Intel’s Edge AI OpenVINO (Part 3) — Inference Engine

Ilias Papachristos
Udacity Intel Edge AI Scholars
2 min readJan 15, 2020
Intel Scholarship Badge

These are my notes from Intel® Edge AI Scholarship Foundation Course Nanodegree Program at Udacity.

You can read here Part 1 and Part 2.

The Inference Engine ( IE) runs the actual inference on a model at the edge. The model can be either from Intel’s Pre-trained Models in OpenVINO that are already in Intermediate Representation ( IR) or our models from the Model Optimizer.

The Model Optimizer makes some improvements to the size and the complexity of the model to improve the memory and the computation time.
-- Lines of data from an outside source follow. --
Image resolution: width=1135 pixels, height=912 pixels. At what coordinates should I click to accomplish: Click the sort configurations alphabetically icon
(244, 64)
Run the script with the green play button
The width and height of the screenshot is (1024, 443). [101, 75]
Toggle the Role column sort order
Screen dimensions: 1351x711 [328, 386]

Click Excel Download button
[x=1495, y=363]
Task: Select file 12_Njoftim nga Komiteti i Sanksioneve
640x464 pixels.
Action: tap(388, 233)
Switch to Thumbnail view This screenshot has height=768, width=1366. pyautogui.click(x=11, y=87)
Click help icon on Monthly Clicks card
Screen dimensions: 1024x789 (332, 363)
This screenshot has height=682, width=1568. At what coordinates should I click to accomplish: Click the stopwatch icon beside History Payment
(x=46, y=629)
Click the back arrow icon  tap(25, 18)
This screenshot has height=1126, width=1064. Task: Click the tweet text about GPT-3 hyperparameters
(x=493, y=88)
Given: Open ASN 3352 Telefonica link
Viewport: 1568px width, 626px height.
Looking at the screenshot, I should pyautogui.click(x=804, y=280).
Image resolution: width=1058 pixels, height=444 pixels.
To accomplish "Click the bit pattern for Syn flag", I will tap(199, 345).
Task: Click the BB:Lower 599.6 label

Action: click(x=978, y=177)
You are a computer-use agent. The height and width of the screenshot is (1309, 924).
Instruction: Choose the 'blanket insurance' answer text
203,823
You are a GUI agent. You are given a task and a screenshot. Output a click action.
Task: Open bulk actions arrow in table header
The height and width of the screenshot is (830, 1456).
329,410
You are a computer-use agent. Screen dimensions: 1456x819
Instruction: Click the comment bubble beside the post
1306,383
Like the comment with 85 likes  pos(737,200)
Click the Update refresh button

The IE provides hardware-based optimizations for even further improvements. This helps the app to run at the edge using as little, of device resources, as possible.

The API of the IE allows easy integration with the app and it is built in C++ (CPU Version) and can interact with Python.

Supported Devices

The IE supports all Intel’s hardware:

Feeding the IE with an IR

In order to feed an IR to the IE, we must use two classes:

  • IECore — a wrapper for Python to work with the IE &
  • IENetwork — to hold the network and load it into the IECore

We initialize the IECore easily, without any arguments. But for the IENetwork we need the .xml & .bin files (models & weights). With the query_network function from the IECore, we check if the layers are supported. For the layers that are not supported, we can use a CPU extension.

Inference Request

When we load the IENetwork to the IECore we get back an Executable Network. In this Executable Network, we send our Inference Requests.

We have Synchronous Requests, executing each block, waiting and do nothing until the response from the inference returns and Asynchronous Requests where the tasks may continue while waiting for the response.

Both of them are InferRequest objects and hold the inputs and outputs of the request.

Handling Requests

Each InferRequest has inputs (eg image frames), outputs (the results) and latency (the inference time of current request) as attributes.

Image Integration Steps from OpenVINO Toolkit documentation

The last article is going to be about deploying an Edge app with Intel’s OpenVINO Toolkit.

Originally published at https://www.linkedin.com.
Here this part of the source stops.